DLL-Module entfernen
Nach Beendigung der Applikation werden die 'DllExit'-Funktionen der
einzelnen DLLs aufgerufen und diese danach aus dem Speicher entfernt.
-
Speicher aufräumen und Zurückschalten in den DOS-Modus
Im letzten Schritt wird der Speicher für die Systemstrukturen
freigegeben, der eventuell installierte DOS-Extender entfernt und das Programm beendet.
10.1.2. DOS-Extender
Zu den Aufgaben des DOS-Extenders zählt hauptsächlich die
Verwaltung der Interrupts und des Speichers. Zur Herstellung einer Schnittstelle
zwischen einer Applikation und dem DOS-Extender wurde das DPMI
(DOS Protected Mode Interface) in der Version 0.9 herangezogen, um so Kompatibilität
zu anderen DOS-Extendern zu wahren. Das DPMI ist eine vom DPMI-Kommitee
genormte Schnittstelle, die einem DPMI-Client (einer Applikation) bestimmte
Funktionen durch einen DPMI-Host (dem DOS-Extender) zur Verfügung
stellt. Dazu gehören Funktionen zur Speicher-, Interrupt- und Deskriptorenverwaltung
sowie Funktionen zur Umschaltung zwischen Protected- und Real Mode sowie
Ausführung von Routinen im Protected- und Real Mode. Zum genauen Studium
der einzelnen DPMI-Funktionen konsultieren Sie bitte die entsprechende
Dokumentation.
10.1.3. Modulverzeichnis
Hinter dem Startup-Code und dem DOS-Extender befindet sich das Modulverzeichnis. Es
enthält Informationen über den Namen, Offset, Typ und die Größe der einzelnen
integrierten Module. Vor dem eigentlichen Modulverzeichnis ist ein Dword, das die
Länge des Verzeichnisses enthält. Jeder Eintrag im folgenden Modulverzeichnis
umfaßt 32 Bytes :
Offset |
Typ |
Bedeutung |
+0 |
BYTE[16] |
Name des Moduls |
+16 |
DWORD |
physikalischer Offset des Moduls in Programmdatei |
+20 |
DWORD |
physikalische Größe des Moduls in Programmdatei |
+24 |
BYTE |
Modultyp (1:Applikation, 0:DLL) |
+25 |
BYTE[3] |
reserviert |
+28 |
DWORD |
reserviert |
10.1.4. Module
Hinter dem Modulverzeichnis befinden sich die einzelnen Module. Neben der eigentlichen
Applikation können bis zu 64 weitere Module/DLLs in die Programmdatei integriert werden.

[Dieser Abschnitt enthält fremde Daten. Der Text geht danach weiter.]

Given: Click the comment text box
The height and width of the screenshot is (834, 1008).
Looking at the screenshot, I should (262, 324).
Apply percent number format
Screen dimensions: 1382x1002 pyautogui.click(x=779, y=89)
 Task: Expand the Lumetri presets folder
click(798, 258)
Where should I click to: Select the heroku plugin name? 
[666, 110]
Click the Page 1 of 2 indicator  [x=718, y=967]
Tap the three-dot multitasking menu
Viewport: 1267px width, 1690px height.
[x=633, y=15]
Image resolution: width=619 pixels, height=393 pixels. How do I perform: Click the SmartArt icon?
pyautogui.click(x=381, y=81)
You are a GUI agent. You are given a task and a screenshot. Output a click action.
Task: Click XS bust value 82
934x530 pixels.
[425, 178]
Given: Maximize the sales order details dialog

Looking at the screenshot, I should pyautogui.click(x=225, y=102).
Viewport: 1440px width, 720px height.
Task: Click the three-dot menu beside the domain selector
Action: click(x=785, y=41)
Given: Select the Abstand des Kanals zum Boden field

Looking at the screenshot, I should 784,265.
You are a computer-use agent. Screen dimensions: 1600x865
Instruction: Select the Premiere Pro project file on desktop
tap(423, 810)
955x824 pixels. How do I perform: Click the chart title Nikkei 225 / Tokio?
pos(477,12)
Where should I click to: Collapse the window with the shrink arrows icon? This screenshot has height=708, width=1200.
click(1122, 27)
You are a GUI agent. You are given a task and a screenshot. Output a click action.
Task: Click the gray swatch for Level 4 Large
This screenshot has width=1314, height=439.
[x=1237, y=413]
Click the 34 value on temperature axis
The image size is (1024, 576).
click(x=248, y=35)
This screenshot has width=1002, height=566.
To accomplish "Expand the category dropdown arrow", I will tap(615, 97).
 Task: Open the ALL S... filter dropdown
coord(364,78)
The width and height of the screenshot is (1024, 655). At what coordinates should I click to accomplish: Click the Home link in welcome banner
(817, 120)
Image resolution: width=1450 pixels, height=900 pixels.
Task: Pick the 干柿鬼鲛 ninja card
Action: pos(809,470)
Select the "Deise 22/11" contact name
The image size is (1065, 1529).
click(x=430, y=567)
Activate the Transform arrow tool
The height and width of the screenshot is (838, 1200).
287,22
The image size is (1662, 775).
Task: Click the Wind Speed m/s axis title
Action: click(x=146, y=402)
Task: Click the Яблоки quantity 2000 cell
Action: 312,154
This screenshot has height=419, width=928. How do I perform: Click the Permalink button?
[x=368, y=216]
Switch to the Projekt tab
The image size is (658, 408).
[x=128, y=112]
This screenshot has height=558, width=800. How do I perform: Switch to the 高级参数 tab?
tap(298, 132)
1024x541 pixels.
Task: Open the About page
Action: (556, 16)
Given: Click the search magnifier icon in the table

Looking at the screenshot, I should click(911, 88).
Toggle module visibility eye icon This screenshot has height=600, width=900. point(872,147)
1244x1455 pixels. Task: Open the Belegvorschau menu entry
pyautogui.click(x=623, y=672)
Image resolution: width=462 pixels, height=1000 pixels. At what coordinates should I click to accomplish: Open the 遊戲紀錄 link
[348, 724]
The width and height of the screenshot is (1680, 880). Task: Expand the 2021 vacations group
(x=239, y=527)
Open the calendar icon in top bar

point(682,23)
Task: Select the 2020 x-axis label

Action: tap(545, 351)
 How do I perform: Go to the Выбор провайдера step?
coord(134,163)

Dadurch ist es möglich, die Applikation fest an bestimmte DLLs zu binden.
Jedes einzelne Modul besteht aus einem Kopfsatz, einer Objekttabelle und einigen
Objektimages. Das Format der einzelnen Module entspricht im Prinzip den vom Linker
erzeugten PE-Programmdateien, aus denen BIND2EXE diese DiceRTE-Programmdatei erstellt
hat. Der Kopfsatz umfaßt hier allerdings 256 statt 248 Bytes. Die ersten 200
Bytes sind identisch mit dem Kopfsatz der ursprünglichen PE-Programmdatei. Dahinter
folgt ein DWORD, das die Größe des DOS-Teils der PE-Programmdatei enthält.
Die restlichen 52 Bytes sind für spätere Erweiterungen reserviert.
Hinter dem Kopfsatz folgt die Objekttabelle. Sie wurde 1:1 aus der PE-Programmdatei
entnommen, genau wie die dahinter folgenden Objektimages.